## What to work on
Please reproduce the line containing "Kripto Paralar (291, 2172)" and every line after it in the records below, exactly and with nothing else.

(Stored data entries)
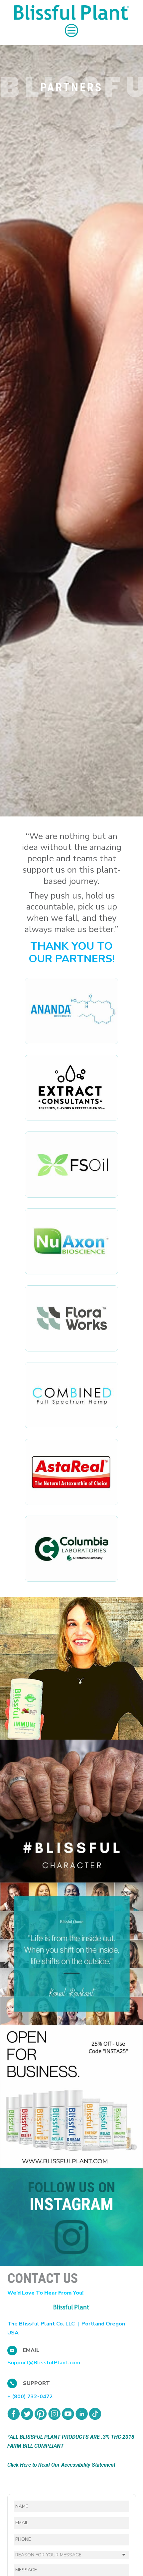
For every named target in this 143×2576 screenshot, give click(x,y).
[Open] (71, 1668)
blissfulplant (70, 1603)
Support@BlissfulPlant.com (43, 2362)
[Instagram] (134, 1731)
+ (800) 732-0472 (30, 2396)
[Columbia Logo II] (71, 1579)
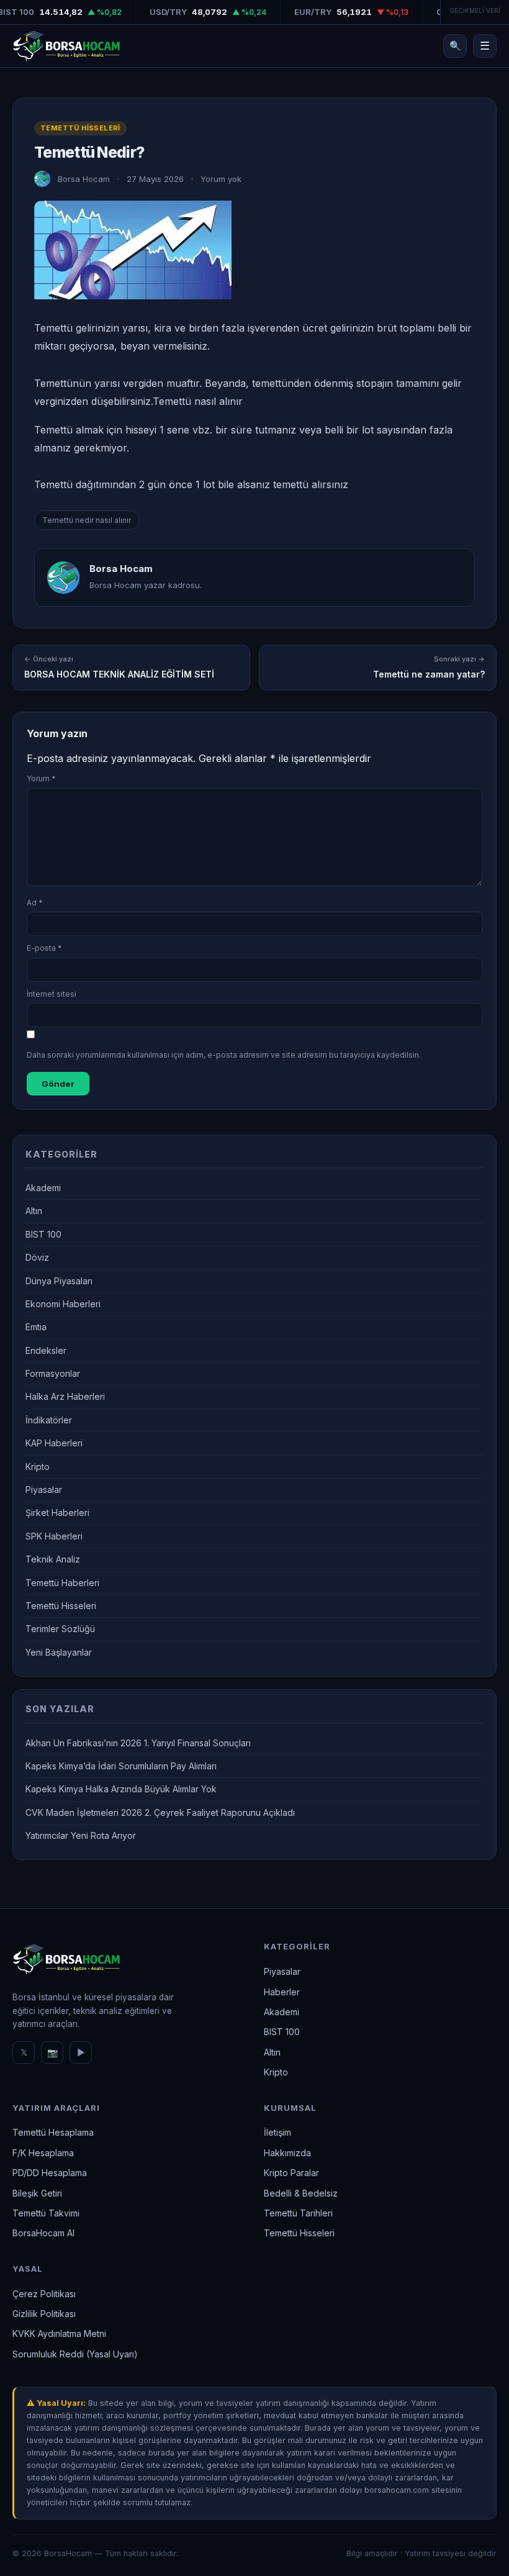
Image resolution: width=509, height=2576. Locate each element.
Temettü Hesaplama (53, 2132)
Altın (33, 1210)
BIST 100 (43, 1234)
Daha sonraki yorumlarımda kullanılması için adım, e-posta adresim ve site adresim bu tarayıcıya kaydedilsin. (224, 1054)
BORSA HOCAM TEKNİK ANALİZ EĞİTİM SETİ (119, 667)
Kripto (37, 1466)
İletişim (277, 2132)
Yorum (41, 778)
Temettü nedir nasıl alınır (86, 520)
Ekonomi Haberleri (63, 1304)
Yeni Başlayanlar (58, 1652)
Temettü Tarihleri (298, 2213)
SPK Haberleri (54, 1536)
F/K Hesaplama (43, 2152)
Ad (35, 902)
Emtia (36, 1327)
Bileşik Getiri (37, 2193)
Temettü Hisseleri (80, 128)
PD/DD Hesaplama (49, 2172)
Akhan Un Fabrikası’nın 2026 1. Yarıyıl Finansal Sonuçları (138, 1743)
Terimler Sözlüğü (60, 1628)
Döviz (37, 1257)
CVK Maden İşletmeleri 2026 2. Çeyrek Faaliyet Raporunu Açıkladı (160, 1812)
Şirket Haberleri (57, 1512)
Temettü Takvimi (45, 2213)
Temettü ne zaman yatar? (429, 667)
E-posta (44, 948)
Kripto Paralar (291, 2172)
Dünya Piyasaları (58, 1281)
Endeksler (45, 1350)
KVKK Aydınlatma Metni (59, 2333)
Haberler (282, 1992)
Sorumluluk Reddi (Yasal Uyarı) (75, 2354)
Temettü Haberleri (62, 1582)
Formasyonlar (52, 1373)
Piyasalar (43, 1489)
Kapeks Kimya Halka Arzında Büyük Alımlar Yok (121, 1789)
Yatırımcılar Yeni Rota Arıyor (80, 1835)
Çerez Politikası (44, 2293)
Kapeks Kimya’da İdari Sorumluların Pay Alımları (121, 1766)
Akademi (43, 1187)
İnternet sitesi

## Answer section
Kripto Paralar (291, 2172)
Dünya Piyasaları (58, 1281)
Endeksler (45, 1350)
KVKK Aydınlatma Metni (59, 2333)
Haberler (282, 1992)
Sorumluluk Reddi (Yasal Uyarı) (75, 2354)
Temettü Haberleri (62, 1582)
Formasyonlar (52, 1373)
Piyasalar (43, 1489)
Kapeks Kimya Halka Arzında Büyük Alımlar Yok (121, 1789)
Yatırımcılar Yeni Rota Arıyor (80, 1835)
Çerez Politikası (44, 2293)
Kapeks Kimya’da İdari Sorumluların Pay Alımları (121, 1766)
Akademi (43, 1187)
İnternet sitesi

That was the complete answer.